In one example, to turn the heating elements completely OFF, controller 820 stops supplying a control signal to OPTO-TRIACs 812/814 which controls the power TRIACS 816/818 to conduct at a duty cycle of 0% (completely OFF). In another example, to turn the heating elements completely ON, controller 820 supplies a continuous control signal to OPTO-TRIAC 812 or 814 which controls the power TRIAC 816 or 818 to conduct at a duty cycle of 100% (completely ON). In yet another example, to turn the heating elements partially ON (e.g. 50% power), controller 820 supplies a modulated (e.g. periodic) control signal to OPTO-TRIACs 812 or 814, which periodically controls the power TRIACS 816 or 818 to turn ON/OFF at a specified duty cycle (e.g. 50%).

The controller can control the power output by power TRIACS 816/818 to the heating elements by varying the duty cycle of the periodic control signal input to OPTO-TRIACs 812/814 (e.g. if 30% heating power is desired, then the duty cycle of the control signal is adjusted to 30%, etc.). This allows controller 820 to have complete control over the power applied to UE 804 and LE 806 (e.g., the heating elements may be controlled separately and independently, simultaneously, fully ON, fully OFF or partially ON). Such fine grained control of the water heating elements is beneficial to water heater efficiency, power source constraints, power grid constraints, etc.
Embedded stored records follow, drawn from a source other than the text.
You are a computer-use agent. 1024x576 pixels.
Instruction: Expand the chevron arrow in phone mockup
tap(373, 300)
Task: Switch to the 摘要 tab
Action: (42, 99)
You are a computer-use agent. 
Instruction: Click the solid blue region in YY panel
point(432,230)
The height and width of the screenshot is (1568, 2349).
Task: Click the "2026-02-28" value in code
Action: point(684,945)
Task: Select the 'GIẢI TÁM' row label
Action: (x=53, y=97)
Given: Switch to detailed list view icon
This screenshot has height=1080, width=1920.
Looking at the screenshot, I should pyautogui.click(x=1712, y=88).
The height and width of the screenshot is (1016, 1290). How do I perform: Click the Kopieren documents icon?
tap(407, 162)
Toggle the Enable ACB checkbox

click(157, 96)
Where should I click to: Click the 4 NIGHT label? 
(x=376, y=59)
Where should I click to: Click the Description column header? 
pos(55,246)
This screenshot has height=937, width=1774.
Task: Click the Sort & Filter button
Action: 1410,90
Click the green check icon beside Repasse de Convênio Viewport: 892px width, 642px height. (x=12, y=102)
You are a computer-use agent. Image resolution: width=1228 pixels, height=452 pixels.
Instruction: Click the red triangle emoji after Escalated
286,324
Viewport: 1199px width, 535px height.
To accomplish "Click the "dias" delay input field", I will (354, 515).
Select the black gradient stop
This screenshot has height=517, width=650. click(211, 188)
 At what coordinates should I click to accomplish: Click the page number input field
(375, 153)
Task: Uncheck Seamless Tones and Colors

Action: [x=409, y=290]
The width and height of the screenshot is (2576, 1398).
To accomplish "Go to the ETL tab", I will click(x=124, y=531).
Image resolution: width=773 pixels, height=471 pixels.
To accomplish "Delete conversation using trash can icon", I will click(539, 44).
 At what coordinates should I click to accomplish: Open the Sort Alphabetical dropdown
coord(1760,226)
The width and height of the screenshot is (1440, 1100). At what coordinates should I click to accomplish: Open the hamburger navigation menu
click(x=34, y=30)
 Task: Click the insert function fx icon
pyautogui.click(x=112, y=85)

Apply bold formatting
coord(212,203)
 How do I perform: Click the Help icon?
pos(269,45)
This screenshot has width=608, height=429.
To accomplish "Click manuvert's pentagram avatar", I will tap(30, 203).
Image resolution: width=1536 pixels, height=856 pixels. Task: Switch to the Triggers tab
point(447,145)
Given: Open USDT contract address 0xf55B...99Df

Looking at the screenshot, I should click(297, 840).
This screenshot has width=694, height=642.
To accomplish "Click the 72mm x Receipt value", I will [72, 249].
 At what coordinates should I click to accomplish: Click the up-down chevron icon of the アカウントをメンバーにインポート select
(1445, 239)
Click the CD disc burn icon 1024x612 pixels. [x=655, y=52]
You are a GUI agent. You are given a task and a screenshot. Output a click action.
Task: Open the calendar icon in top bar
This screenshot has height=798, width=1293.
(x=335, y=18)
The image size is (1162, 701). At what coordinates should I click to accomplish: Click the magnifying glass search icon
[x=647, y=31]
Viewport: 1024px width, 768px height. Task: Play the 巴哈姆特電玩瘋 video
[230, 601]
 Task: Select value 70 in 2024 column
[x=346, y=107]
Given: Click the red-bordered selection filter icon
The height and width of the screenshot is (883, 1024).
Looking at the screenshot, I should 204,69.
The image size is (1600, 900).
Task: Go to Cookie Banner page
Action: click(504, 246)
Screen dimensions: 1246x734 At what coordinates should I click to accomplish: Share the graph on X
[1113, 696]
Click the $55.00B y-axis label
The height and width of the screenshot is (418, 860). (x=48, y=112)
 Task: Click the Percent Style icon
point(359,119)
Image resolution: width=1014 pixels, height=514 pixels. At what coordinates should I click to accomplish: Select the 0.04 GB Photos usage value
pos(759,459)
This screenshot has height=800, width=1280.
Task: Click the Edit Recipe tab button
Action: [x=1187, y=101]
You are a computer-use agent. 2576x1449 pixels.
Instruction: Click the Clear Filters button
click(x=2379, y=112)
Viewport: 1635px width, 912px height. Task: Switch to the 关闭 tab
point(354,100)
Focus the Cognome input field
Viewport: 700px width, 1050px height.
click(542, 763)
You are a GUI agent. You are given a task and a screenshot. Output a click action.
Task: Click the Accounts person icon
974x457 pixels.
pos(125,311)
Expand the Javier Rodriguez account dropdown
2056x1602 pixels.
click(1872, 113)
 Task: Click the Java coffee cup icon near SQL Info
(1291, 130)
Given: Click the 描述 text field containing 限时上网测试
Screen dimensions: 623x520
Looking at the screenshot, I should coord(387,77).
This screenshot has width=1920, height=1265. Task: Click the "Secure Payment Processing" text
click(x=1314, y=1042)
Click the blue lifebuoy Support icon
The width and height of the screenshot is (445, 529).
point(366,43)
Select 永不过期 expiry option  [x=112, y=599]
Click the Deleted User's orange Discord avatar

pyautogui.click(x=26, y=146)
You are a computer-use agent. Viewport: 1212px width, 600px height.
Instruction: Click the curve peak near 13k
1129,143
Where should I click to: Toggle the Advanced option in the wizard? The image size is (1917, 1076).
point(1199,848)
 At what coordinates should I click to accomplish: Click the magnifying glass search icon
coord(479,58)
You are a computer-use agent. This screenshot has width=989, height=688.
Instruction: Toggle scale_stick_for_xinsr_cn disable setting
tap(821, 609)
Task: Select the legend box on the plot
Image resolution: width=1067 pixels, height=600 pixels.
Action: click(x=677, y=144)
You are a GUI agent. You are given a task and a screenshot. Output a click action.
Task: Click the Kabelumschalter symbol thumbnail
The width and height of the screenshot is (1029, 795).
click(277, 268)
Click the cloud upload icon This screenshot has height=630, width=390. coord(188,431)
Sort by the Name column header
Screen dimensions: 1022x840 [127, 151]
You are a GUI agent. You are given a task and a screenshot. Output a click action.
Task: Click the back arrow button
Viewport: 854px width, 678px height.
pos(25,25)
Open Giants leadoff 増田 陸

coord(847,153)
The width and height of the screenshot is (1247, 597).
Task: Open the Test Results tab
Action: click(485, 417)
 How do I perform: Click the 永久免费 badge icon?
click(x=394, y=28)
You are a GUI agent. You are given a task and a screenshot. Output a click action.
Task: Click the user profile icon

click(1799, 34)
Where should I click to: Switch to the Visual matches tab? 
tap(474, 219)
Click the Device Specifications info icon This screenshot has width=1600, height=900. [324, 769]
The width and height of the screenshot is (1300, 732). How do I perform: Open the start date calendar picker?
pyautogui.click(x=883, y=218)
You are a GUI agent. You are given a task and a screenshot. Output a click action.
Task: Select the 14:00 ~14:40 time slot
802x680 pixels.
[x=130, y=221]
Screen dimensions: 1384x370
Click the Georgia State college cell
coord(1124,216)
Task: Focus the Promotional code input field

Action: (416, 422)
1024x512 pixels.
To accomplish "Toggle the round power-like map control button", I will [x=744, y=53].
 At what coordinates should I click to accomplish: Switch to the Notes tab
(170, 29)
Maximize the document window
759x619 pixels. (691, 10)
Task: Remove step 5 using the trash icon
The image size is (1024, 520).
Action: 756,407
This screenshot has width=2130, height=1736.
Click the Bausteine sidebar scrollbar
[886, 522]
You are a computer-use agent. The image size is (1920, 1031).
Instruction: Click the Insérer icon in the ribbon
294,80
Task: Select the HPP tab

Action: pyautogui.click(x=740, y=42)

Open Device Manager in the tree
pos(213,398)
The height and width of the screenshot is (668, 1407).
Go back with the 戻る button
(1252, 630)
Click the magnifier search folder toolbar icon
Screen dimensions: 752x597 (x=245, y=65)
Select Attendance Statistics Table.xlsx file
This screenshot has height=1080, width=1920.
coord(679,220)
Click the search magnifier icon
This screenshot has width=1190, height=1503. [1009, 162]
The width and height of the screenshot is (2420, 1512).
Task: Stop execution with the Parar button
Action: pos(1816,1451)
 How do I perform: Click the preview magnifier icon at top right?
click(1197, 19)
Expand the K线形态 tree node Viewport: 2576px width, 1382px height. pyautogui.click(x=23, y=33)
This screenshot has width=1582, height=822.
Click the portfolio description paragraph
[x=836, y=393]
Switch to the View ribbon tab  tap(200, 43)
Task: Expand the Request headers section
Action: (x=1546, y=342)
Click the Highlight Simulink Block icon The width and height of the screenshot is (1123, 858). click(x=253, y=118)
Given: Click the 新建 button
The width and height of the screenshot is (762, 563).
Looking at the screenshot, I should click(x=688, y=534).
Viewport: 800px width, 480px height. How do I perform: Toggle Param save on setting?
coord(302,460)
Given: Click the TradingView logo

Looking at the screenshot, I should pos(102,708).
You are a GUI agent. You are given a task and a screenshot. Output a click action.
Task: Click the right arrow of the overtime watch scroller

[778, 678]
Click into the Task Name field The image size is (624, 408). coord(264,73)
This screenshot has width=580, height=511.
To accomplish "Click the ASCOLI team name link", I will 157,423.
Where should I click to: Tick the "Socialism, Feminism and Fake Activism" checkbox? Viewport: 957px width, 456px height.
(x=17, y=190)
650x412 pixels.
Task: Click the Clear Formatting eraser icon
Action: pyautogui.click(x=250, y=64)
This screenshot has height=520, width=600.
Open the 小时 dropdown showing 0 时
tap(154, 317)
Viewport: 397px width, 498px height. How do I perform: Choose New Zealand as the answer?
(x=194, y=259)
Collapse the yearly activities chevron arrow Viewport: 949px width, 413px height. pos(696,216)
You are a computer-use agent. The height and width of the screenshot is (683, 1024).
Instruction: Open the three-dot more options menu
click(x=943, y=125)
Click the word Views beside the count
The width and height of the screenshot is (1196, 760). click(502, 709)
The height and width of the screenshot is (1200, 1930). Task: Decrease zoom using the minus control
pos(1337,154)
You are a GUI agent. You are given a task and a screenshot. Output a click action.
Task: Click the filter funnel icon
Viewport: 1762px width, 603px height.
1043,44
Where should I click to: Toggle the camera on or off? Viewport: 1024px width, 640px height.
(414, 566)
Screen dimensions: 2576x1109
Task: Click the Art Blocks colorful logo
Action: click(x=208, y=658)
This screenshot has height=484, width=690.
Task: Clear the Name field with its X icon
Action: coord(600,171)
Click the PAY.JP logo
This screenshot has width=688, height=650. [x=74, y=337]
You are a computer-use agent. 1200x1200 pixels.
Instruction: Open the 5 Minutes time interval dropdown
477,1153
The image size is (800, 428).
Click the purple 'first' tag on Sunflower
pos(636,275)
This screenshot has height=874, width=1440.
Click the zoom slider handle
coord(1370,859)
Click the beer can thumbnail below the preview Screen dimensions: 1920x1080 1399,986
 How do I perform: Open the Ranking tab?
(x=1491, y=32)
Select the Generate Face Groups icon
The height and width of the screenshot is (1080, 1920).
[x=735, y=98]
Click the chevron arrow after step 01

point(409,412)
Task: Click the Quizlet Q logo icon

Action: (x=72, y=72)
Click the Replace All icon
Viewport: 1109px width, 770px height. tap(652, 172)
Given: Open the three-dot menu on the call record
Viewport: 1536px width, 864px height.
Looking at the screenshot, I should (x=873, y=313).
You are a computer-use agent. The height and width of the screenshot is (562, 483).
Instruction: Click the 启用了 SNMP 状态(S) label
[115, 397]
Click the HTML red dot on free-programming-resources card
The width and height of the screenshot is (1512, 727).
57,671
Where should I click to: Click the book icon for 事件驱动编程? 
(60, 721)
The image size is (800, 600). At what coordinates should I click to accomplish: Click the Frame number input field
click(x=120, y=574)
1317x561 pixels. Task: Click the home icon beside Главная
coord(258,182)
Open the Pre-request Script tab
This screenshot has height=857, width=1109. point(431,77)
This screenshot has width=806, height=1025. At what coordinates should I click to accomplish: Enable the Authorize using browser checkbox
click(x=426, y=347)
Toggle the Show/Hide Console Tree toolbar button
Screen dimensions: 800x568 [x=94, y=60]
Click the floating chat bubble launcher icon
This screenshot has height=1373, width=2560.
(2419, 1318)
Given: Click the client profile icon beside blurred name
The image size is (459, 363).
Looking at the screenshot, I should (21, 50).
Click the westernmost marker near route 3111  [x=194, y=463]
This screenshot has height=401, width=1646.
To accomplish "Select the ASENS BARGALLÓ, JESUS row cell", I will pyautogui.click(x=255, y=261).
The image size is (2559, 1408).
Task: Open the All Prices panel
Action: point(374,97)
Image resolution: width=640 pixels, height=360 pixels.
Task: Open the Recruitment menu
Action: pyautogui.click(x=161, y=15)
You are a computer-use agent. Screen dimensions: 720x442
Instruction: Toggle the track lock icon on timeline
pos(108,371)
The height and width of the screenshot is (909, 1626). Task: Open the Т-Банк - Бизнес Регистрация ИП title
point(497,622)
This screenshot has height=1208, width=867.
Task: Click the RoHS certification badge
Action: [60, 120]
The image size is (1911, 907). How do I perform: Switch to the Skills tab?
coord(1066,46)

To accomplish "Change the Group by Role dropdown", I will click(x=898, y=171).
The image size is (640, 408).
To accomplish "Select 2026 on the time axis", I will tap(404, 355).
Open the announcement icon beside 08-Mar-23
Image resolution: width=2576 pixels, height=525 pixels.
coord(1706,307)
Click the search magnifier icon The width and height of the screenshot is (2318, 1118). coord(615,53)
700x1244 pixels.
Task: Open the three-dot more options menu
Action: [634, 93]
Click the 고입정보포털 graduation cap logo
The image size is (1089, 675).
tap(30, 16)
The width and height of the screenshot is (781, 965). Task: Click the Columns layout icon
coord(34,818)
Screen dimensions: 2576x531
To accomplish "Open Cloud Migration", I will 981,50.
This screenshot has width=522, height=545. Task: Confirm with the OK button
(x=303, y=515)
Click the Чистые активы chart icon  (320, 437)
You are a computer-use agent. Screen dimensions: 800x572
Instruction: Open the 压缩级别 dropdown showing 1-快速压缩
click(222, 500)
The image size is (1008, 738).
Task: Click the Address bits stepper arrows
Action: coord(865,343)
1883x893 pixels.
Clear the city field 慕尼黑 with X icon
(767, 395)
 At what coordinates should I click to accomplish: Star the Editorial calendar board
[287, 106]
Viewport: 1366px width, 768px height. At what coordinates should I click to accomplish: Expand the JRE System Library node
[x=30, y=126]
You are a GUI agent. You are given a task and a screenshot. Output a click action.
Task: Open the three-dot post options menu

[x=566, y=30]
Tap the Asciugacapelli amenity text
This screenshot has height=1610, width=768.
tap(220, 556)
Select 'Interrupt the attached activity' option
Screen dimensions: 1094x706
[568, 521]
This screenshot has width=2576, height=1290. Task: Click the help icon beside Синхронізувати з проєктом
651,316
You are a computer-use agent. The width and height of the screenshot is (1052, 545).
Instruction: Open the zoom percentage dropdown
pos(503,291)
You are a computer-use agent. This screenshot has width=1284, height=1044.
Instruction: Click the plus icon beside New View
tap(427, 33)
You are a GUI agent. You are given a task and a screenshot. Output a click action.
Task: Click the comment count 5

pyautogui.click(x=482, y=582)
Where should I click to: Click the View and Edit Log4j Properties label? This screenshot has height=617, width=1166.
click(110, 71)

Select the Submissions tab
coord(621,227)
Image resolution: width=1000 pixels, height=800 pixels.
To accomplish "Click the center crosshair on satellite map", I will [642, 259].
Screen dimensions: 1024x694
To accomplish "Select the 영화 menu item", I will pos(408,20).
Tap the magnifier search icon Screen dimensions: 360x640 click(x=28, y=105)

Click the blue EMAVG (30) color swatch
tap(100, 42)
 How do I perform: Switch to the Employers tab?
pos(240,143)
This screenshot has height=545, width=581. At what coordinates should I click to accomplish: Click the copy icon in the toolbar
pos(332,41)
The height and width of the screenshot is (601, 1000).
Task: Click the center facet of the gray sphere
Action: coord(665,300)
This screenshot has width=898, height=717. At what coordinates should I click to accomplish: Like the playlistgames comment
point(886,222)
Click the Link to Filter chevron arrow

As described above, the shutoff mechanism 824 may be implemented as a third power TRIAC TR3. In one example, TR3 may be triggered by a third OPTO-TRIAC (not shown) via resistor (not shown). TR3 is generally connected between L1 and power TRIACS 816/818 (e.g. power TR3 supplies power to power TRIACS 816/818), but alternatively could be connected between L2 and power TRIACS 816/818.

During normal operation, controller 820 controls power TR3 via the OPTO-TRIAC (not shown) to continuously conduct (e.g., L1 power is continuously applied to power TRIACs 816/818). If the level of heat and/or the rate of increase in heat detected by LTS 810 reaches a predetermined threshold, controller 820 may determine that power switching module circuit 800 has failed (e.g. one of the power TRIACs 816/818 is stuck in the conducting mode). In response to this determination, controller 820 controls TR3 via OPTO-TRIAC (not shown) to stop conducting (e.g., power is prevented from reaching power TRIACs 816/818), effectively shutting off power switching module circuit 800.

FIG. 9 shows a flowchart of the overall operation of the water heater. In step 902, if the water heater is powering up for the first time, or is powering up after a long idle time (e.g. weeks, months, etc.), controller 820 performs a process herein referred to as dry-fire. Dry-fire protection processing in step 902 generally protects against powering-up the heating elements when they are not fully immersed in water. As mentioned above, dry-fire may be performed at initial power up after installation of the water heater, and at other times when the water heater may be susceptible to dry-fire conditions such as after a power outage or after long periods of inactivity. If dry-fire protection processing is not performed, there is a risk that the heating elements will be powered up while the tank empty or only partially filled, thereby damaging the heating elements. In one example, dry-fire protection processing may be automatically initiated upon powering the water heater. In another example, dry-fire protection processing may be initiated upon user input (e.g. user making the initial set-point adjustment, etc.).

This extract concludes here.